In a recent letter to Health Minister Paul Merriman obtained by CBC News, medical health officers urged the province to implement restrictions like gathering limits, a proof of vaccination requirement with no option for a negative COVID-19 test, expanded testing and contact tracing, and clearer government messaging on reducing contacts and working from home.
Dr. Saqib Shahab, the province's chief medical health officer, said Tuesday those recommendations "closely aligned with many recommendations" he had made to the provincial government.
The province has declined to provide specifics on Shahab's recommendations. Earlier this month, Merriman would only say there have been "lots of recommendations over the last little while."
During a state of the province address at a Saskatoon Chamber of Commerce luncheon on Monday, Premier Scott Moe said imposing more restrictions would be unfair to those who are already vaccinated against COVID-19.
"That larger proportion of people that are vaccinated is why we have resisted calls from many to impose more widespread restrictions, to impose potentially lockdowns and ultimately business closures, because we don't think it is fair," Moe said.
"It doesn't make sense to restrict everyone's activities and ultimately their personal freedoms."
'We don't have any people to spare'
Last fall, Dr. Barb Konstantynowicz, the former president of the Saskatchewan Medical Association, said rural Saskatchewan in particular was already facing shortages of physicians, nurses, lab technicians and physiotherapists.
Holinaty says medical professionals leaving the province now could create further challenges for the health-care system and make it harder for patients in the province.
"Saskatchewan has been a province … [that] has been sort of living in a 'just enough' sort of situation for quite a long time," she said.
"That means we don't have any people to spare."
Holinaty said she has long wait-lists of patients herself.
Strydom agreed with the Saskatoon family doctor about the human resource issue. Saskatchewan has faced troubles recruiting physicians to the province, especially in family medicine and rural areas, he said.
"Every doctor is extremely valuable," said the SMA president.
"More needs to be done quicker to get the numbers down so that we can actually get back to the way, or closer to the way, we used to be able to work."
Holinaty says the reason many health-care professionals haven't left yet is their commitment to the province and its people.
"Those patients become like a part of your extended family," she said.
"[I would feel] very, very sad to lose that connection with people that you care very deeply about."
What would make the most difference for the Saskatoon doctor would be if the Saskatchewan government started listening to medical experts, she said.
"It's hard to really love your profession and the work that you do and see the government just so easily disregard all of the work of the colleagues that you respect so much."
Nurses feeling dismissed: SUN president
Other health-care professionals seem similarly frustrated.
In mid-August, Dr. Kevin Wasko, the Saskatchewan Health Authority's physician executive for integrated rural health, was already talking about an exodus of nursing staff at the emergency department at Saskatoon's Royal University Hospital.

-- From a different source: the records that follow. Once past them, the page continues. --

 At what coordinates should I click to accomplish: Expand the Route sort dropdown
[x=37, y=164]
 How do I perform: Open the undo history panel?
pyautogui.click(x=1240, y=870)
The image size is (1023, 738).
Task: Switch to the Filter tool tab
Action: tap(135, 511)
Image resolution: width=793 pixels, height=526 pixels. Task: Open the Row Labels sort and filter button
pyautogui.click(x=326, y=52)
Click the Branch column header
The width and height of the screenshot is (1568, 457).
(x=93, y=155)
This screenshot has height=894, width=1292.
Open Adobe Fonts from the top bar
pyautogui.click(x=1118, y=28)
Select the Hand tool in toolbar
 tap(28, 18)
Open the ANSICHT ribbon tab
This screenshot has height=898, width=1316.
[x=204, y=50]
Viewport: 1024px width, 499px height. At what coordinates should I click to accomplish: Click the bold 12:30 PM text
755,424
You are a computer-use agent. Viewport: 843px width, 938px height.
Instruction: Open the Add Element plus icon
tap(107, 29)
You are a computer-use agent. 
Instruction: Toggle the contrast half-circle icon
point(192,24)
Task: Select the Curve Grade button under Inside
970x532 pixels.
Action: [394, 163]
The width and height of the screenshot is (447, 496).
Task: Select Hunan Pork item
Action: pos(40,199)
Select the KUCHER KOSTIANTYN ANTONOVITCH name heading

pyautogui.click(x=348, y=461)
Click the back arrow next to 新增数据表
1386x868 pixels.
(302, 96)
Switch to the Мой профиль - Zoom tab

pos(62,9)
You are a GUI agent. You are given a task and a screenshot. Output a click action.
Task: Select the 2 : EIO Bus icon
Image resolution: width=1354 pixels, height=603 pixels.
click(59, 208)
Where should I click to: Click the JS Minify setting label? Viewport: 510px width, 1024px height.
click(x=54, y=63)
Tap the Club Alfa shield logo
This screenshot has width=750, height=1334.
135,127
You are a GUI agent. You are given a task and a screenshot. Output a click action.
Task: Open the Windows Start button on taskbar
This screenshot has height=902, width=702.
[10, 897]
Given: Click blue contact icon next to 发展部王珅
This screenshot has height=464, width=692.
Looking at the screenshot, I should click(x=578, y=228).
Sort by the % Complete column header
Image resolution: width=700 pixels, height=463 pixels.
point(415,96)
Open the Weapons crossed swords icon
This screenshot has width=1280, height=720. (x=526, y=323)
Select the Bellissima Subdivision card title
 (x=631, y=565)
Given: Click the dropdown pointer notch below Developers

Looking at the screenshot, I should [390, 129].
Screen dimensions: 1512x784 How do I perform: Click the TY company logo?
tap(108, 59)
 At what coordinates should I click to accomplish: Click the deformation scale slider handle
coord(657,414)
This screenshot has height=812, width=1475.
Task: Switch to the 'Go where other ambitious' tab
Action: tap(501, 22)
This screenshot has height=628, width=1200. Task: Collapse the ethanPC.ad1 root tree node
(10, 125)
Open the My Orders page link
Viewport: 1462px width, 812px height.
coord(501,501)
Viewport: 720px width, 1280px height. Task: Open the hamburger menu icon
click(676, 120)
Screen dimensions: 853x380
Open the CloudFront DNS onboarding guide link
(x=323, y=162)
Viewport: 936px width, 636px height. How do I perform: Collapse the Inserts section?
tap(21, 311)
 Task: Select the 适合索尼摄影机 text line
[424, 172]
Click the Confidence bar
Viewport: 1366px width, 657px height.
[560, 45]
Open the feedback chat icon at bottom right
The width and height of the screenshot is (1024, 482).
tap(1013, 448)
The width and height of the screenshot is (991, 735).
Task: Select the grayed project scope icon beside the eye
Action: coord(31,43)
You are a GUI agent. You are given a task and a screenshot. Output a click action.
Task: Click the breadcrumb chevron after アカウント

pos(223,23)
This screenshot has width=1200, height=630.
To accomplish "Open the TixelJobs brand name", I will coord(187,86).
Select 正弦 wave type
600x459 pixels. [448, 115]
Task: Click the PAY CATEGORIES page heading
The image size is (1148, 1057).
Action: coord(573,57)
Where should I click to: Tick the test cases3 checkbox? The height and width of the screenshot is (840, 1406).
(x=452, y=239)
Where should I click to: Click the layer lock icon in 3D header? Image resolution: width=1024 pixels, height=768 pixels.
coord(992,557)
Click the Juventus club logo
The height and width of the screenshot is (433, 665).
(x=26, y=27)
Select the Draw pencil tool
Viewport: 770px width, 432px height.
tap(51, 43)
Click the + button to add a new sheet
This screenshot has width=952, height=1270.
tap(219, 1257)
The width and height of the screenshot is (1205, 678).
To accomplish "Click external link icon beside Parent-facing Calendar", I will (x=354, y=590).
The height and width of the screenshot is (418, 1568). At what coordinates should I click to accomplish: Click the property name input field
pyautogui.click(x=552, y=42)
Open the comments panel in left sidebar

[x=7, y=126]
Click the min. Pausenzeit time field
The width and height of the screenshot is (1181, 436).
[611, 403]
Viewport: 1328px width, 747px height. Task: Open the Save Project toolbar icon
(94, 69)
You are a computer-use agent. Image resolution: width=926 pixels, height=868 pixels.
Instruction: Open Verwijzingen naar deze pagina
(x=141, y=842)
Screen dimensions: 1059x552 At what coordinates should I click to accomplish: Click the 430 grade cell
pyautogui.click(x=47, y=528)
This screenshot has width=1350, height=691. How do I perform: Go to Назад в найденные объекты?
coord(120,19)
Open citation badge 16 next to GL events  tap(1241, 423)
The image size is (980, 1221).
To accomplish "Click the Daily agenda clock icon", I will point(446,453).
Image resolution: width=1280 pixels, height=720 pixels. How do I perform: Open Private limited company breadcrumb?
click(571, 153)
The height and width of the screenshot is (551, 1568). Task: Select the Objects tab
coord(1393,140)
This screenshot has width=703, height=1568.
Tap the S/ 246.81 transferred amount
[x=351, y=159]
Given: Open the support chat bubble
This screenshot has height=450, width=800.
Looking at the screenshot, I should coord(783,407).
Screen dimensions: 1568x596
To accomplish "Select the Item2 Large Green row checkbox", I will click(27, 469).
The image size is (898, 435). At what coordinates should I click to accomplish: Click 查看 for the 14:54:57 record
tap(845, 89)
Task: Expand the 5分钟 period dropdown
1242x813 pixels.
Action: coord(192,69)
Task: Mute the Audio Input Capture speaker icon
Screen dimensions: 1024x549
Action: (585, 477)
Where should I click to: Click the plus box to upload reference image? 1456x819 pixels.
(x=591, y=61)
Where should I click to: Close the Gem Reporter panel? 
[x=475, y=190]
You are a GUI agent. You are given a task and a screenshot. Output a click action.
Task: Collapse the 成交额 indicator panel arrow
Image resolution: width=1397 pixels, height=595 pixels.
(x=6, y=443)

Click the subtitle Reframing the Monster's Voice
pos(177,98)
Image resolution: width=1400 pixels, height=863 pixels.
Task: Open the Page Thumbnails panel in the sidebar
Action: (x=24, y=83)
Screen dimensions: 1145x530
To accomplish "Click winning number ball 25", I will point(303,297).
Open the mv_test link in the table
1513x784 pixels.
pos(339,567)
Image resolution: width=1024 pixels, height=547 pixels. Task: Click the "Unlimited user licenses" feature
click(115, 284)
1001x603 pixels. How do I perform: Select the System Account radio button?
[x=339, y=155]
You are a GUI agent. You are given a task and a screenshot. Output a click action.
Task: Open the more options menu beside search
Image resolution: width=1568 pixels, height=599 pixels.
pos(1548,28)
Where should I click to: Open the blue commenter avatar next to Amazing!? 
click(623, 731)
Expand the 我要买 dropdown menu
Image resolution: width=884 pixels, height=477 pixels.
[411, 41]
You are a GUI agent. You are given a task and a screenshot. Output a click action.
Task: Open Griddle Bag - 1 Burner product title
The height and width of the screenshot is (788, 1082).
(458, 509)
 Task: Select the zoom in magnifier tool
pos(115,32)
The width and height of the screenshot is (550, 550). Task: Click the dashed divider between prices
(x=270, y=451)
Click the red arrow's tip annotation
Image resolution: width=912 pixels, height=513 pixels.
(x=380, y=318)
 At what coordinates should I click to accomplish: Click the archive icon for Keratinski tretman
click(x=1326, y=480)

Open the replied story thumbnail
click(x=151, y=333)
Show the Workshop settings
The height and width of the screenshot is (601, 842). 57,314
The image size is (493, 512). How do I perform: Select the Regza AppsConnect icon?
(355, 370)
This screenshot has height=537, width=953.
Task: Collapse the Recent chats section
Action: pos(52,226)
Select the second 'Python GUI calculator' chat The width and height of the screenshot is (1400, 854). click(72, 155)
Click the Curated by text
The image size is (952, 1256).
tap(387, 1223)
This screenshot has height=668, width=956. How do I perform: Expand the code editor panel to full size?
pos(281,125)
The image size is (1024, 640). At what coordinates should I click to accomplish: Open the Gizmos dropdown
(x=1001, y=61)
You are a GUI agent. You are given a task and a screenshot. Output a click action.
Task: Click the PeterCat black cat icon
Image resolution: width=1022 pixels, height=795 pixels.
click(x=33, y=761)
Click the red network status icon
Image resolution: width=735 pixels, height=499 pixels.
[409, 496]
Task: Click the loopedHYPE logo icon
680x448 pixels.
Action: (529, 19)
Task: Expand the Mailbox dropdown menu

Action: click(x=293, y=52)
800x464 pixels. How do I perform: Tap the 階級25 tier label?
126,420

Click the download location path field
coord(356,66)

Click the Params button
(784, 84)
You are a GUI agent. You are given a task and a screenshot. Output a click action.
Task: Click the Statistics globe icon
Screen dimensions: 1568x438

The president of the Saskatchewan Union of Nurses said on Wednesday she hasn't heard from nurses saying they want to work in other provinces — but she has heard some say they want to leave the profession for good.
"They are feeling ignored and dismissed by the government," said Tracy Zambory.
In the union's membership survey this year, 50 per cent of the 2,200 registered nurses who responded said that they are thinking of leaving their profession, according to Zambory.
"We are definitely worried because we know that we've got a health human resource crisis on our hands," said Zambory, who is a registered nurse.
"We are very concerned about patient care in this province, patient safety."